**DIRECTIONS FOR THIS TASK:**
Reproduce the records verbatim, from the first line through the line containing "coord(861,69)", with both of those lines included.

**MATERIAL FOR THIS EXERCISE:**
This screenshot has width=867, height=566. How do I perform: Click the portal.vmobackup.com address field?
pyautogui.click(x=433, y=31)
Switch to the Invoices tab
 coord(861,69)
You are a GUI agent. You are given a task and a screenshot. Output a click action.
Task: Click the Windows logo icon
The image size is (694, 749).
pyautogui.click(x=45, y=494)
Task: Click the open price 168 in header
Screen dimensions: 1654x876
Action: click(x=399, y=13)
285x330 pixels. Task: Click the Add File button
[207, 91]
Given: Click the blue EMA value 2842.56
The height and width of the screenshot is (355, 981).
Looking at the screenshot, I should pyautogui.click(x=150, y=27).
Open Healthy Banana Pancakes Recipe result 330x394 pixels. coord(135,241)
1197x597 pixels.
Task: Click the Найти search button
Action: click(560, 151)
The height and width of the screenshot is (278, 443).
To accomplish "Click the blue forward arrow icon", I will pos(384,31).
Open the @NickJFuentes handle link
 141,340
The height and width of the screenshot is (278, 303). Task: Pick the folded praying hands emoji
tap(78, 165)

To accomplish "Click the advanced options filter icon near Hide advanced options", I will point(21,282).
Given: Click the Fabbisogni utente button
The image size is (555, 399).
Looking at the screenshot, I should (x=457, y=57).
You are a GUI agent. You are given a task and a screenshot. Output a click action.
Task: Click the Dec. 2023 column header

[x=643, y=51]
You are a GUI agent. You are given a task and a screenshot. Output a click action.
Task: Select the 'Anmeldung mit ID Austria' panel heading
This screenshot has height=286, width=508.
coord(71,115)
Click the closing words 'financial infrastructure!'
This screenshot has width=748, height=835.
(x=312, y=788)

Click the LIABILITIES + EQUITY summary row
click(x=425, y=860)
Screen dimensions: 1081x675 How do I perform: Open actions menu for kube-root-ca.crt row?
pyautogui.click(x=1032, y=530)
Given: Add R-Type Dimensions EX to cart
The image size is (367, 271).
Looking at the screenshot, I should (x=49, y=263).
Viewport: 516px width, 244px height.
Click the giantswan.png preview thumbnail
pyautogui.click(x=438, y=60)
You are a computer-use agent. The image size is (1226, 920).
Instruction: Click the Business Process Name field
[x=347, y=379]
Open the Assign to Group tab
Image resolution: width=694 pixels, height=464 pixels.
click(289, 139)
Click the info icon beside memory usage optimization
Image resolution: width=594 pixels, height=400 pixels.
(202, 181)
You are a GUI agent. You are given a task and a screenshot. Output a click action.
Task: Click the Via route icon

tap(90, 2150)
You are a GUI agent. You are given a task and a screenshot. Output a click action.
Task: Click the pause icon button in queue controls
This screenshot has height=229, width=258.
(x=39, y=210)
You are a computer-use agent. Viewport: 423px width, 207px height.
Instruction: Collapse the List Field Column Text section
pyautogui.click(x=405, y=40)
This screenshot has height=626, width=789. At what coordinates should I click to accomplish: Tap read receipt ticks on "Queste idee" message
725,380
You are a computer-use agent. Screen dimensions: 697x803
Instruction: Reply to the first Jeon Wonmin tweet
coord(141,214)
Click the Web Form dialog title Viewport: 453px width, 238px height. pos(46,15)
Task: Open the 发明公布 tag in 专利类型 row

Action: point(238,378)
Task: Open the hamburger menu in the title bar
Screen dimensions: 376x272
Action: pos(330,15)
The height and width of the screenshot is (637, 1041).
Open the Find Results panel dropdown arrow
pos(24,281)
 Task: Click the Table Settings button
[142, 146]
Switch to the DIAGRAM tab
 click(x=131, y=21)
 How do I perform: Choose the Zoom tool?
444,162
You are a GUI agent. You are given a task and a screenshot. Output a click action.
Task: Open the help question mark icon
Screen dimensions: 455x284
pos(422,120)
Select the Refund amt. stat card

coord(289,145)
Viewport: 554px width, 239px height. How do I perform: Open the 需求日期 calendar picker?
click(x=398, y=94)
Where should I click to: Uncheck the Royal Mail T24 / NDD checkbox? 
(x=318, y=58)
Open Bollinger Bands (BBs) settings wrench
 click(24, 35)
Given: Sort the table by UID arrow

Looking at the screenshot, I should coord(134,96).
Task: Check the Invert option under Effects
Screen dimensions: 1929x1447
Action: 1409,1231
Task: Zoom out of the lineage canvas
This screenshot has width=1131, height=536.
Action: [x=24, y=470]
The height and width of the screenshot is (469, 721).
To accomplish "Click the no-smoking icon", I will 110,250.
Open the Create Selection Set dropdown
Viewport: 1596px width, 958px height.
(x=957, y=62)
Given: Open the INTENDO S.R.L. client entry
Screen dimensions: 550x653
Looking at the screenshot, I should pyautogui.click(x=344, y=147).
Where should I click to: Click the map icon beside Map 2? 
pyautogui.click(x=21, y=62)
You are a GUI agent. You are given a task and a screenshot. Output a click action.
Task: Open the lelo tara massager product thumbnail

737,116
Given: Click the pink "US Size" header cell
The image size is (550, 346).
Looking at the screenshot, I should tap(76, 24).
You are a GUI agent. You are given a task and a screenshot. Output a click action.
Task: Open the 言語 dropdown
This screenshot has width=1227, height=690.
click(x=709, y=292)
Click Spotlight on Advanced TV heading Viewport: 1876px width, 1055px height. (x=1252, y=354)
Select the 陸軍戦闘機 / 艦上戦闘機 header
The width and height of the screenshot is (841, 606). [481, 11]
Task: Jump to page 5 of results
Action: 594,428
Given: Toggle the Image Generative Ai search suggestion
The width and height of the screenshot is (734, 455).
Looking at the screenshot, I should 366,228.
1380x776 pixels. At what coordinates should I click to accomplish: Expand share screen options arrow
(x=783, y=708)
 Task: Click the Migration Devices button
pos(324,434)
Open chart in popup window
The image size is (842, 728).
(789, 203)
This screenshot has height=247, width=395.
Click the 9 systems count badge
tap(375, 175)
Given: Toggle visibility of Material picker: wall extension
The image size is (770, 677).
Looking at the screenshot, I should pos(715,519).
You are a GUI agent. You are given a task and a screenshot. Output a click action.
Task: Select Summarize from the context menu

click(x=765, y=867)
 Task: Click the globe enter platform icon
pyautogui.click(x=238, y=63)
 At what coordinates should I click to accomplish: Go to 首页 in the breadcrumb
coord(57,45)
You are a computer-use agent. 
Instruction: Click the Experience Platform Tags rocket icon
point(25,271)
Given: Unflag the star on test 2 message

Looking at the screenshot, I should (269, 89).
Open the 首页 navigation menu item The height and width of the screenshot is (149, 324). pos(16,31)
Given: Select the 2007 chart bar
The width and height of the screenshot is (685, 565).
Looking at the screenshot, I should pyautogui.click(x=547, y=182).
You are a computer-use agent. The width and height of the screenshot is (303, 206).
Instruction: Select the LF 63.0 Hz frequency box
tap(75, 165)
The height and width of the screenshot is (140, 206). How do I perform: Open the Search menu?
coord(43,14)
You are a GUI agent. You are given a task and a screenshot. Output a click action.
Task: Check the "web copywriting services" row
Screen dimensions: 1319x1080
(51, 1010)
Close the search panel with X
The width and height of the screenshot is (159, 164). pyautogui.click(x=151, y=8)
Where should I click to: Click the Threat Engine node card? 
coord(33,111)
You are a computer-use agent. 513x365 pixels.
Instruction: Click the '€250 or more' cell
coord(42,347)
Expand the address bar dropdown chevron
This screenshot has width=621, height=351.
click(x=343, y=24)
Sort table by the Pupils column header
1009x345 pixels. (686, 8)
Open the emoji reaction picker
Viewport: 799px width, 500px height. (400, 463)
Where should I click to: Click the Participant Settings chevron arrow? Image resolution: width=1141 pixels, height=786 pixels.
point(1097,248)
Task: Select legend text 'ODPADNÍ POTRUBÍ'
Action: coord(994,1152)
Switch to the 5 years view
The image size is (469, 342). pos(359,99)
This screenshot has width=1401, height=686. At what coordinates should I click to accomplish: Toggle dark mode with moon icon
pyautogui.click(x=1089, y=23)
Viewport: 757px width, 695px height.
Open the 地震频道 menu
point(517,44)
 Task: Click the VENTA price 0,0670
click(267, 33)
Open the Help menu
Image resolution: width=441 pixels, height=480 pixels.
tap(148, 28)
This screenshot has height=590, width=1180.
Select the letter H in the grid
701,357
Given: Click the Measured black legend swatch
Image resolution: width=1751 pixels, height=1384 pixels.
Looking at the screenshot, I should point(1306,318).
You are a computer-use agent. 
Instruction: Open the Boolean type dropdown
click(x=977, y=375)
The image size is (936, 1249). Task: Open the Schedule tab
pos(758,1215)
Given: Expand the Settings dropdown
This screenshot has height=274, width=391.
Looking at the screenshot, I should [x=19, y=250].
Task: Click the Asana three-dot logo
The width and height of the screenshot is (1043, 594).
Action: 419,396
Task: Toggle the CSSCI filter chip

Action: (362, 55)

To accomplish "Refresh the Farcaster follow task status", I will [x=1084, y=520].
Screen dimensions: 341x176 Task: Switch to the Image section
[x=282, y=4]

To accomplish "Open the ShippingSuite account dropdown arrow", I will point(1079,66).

**WORKED SOLUTION:**
This screenshot has width=867, height=566. How do I perform: Click the portal.vmobackup.com address field?
pyautogui.click(x=433, y=31)
Switch to the Invoices tab
 coord(861,69)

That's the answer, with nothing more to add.